No que diz respeito à primeira parte da aula, esta foi dedicada à correção de dois trabalhos de casa. Embora a sua correção pudesse ter sido feita de forma breve, optei por aprofundar os conteúdos em causa. A minha escolha justificou-se pelo simples facto de tal correção dar como terminada a lecionação do primeiro módulo, pelo que optei por relembrar e sistematizar algumas ideias essenciais. Também aqui, julgo que o resultado foi profícuo. Aquando da passagem para a nova temática, optei por, mais uma vez, relembrar os benefícios inerentes ao estudo da Lógica. Ou seja, optei por deixar bem claro que o que se pretende daqui em diante é que os estudantes façam uso dos instrumentos lógicos de que dispõem para dar início ao verdadeiro trabalho filosófico, isto é, que problematizem, critiquem e se posicionem face às diferentes perspetivas que lhes serão apresentadas. A meu ver, este foi um momento de extrema importância. Naqueles curtos minutos constatei que as nossas palavras têm um verdadeiro poder na forma como os alunos encaram os conteúdos que estão a aprender, interligando-os, valorizando-os e aplicando-os nos momentos em que são necessários. Talvez não passe de uma ilusão, mas se fosse hoje não o teria feito de maneira diferente. Voltaria a dizer isto: «A filosofia não é a repetição acrítica das teorias filosóficas e não é isso que pretendemos de vós. Como tal, façam-se valer daquilo que aprenderam até agora.»
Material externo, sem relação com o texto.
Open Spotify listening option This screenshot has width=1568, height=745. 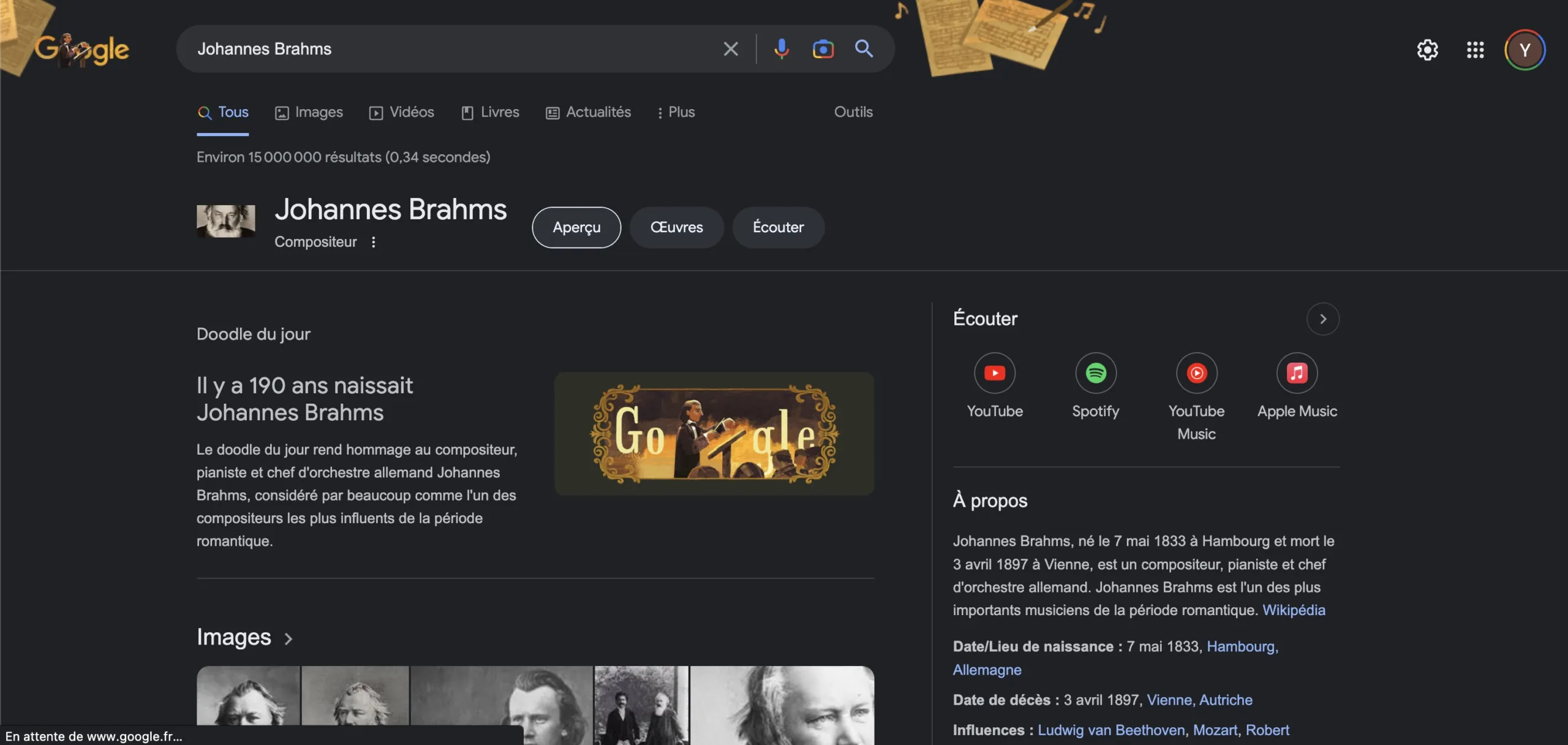(x=1095, y=373)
Já no que diz respeito à entrada da nova unidade, importa salientar que o meu objetivo foi criar um problema com o qual todos se identificassem e que todos

36 partilhassem a procura de, pelo menos, uma resposta. O problema era: do que falamos quando falamos de ação? Será que tudo o que o Homem faz corresponde a uma ação? Nesse sentido, o desenrolar desta aula não foi propriamente à procura de uma resposta, prematura e irrefletida, mas, pelo contrário, que os alunos constatassem por si mesmos que nem tudo o que realizamos é, na verdadeira aceção do termo, uma ação. Só quando constatei nos seus rostos alguma inquietação, em resultado de uma aparente ausência de resposta, é que me dediquei a esclarecer algumas noções fundamentais do tema a tratar.

Como em tudo, estou consciente que há sempre aspetos que podem ser melhorados. Todavia, também tenho de reconhecer quando fico, ou não, satisfeita com o trabalho que desempenhei. E neste caso em concreto posso dizer que fiquei. Mais ainda, tive prazer naquilo que estava a fazer: ensinar. Ora, isso é algo que ninguém me pode tirar.
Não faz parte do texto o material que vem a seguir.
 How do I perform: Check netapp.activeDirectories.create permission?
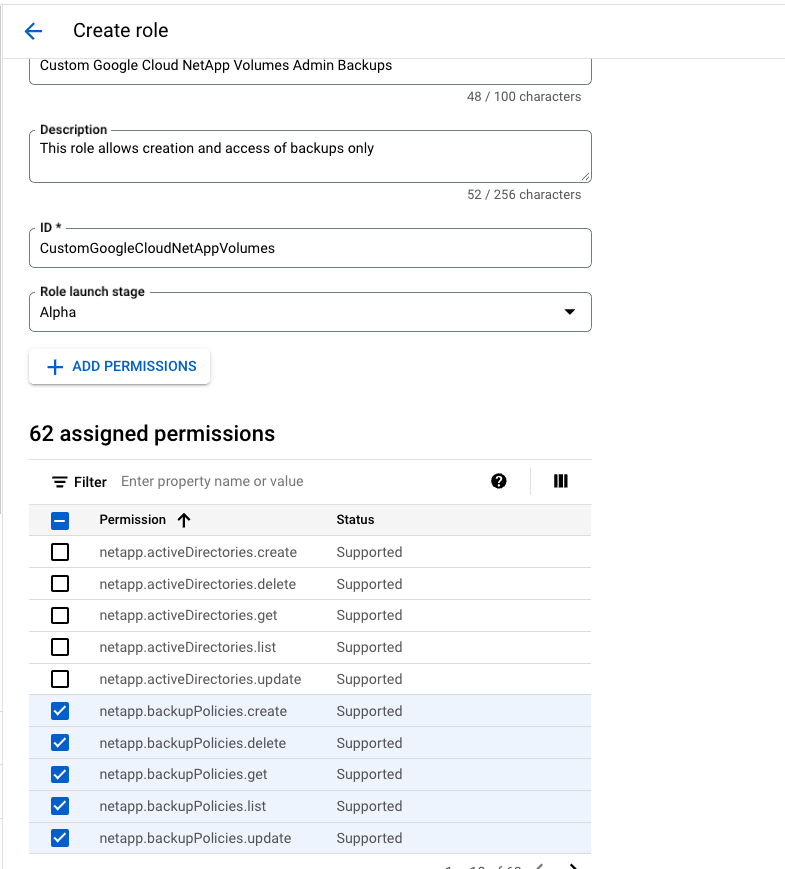pyautogui.click(x=60, y=552)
Nunca estiveram tão presentes as palavras de Rui Grácio em mim: O acto educativo é porventura, na sua raíz, um ato provocatório. Provoquemos então os alunos a apropriarem-se daquilo que desejamos que estes se apropriem e provoquemo-nos a nós a explorar, a dinamizar e a melhorar toda a nossa performance. Numa só palavra: que não nos deixemos ficar por aquilo que outrora considerámos bom e que se queira sempre o melhor.